Une stratégie d’allocation barbell

Par prudence vis-à-vis des ajustements macro-économiques à très court terme, Raphaël Olszyna-Marzys a un positionnement neutre sur les actions des marchés développés, et sous-pondéré sur le Japon, un marché très exposé à la Chine et qui reflète le cycle économique. Quant aux actions suisses, il s’attend à ce qu’elles affichent une performance comparable aux européennes: «Parmi les actions suisses, nous conseillons aux investisseurs de se concentrer sur les sociétés ayant un profil défensif». Aussi, pour parer à une croissance molle, il surpondère les secteurs défensifs comme la télécommunication ou les biens de consommation courante.

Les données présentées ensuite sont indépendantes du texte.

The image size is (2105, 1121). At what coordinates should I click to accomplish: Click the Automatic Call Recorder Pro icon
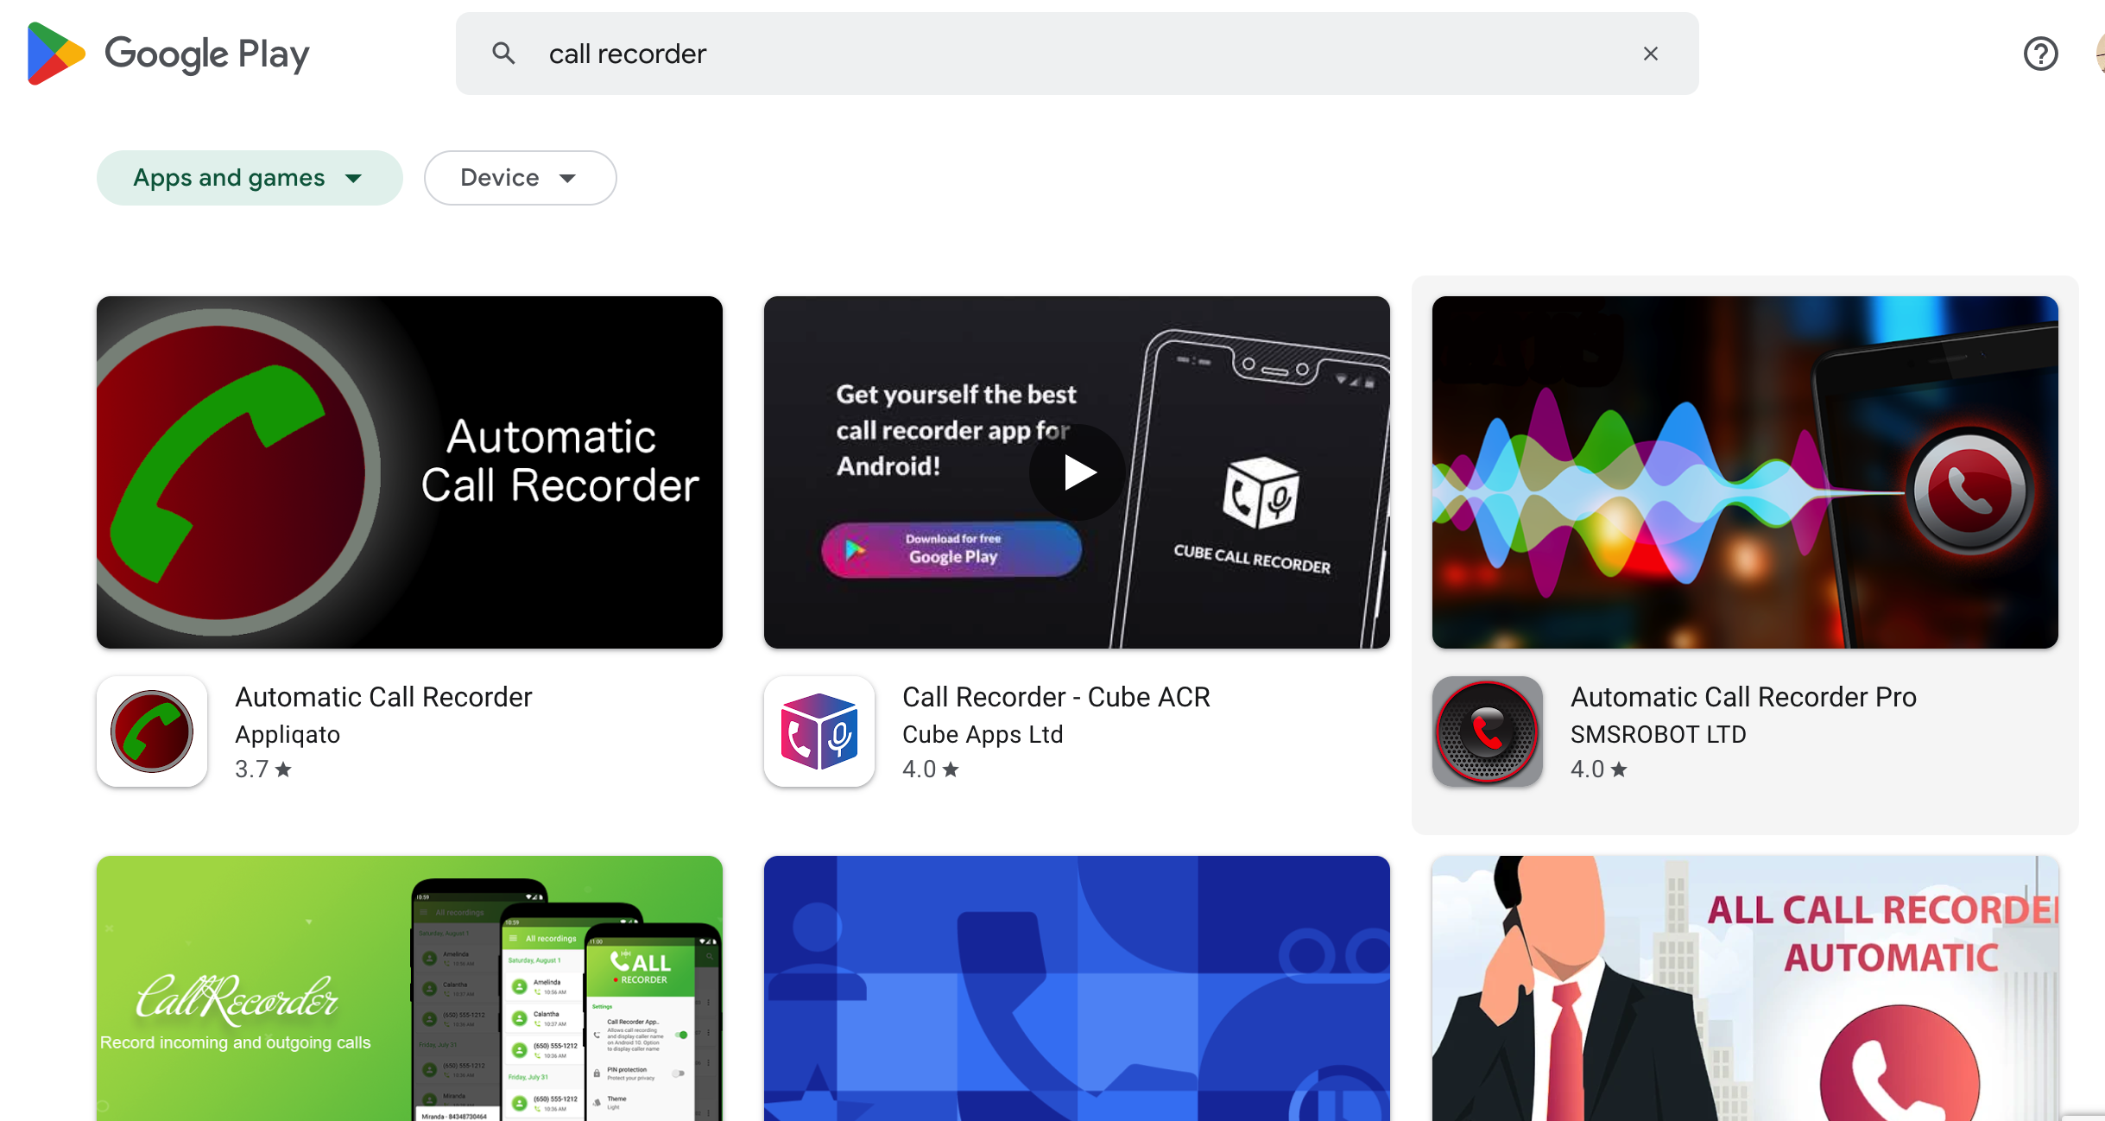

Nombre d'entreprises seront tentées d'ajuster à la baisse
leur guidance pour 2019, au vu des derniers indicateurs avancés.

En revanche, il prend le pari de surpondérer les marchés émergents qui bénéficieront de la pause de la Réserve Fédérale, lors de la première partie de l’année, ce qui soutiendra les flux de capitaux sur ces pays. «Bien qu’il s’agisse d’investissements à risque, les valorisations sont intéressantes et nous avons identifié des poches de croissance sur des pays comme le Brésil», explique l’économiste.

En l’absence d’une récession imminente, le segment des obligations à haut rendement, fortement dévalorisé, devrait redevenir intéressant: «Une prochaine hausse des taux entraînera une pression à la baisse sur les prix. Nous arrivons en fin de cycle de hausse des taux et les prévisions sont de 3% pour les obligations à 10 ans du gouvernement américain».

Enfin, il s’attend à des surprises positives sur les publications des résultats du quatrième trimestre: «Il y a eu beaucoup de révisions à la baisse». Néanmoins, selon son scénario principal, les revenus seront affectés dans les prochains mois. Nombre d'entreprises seront tentées d'ajuster à la baisse leur guidance pour 2019, au vu des derniers indicateurs avancés, donc la réaction des marchés pourrait être mitigée ces prochaines semaines.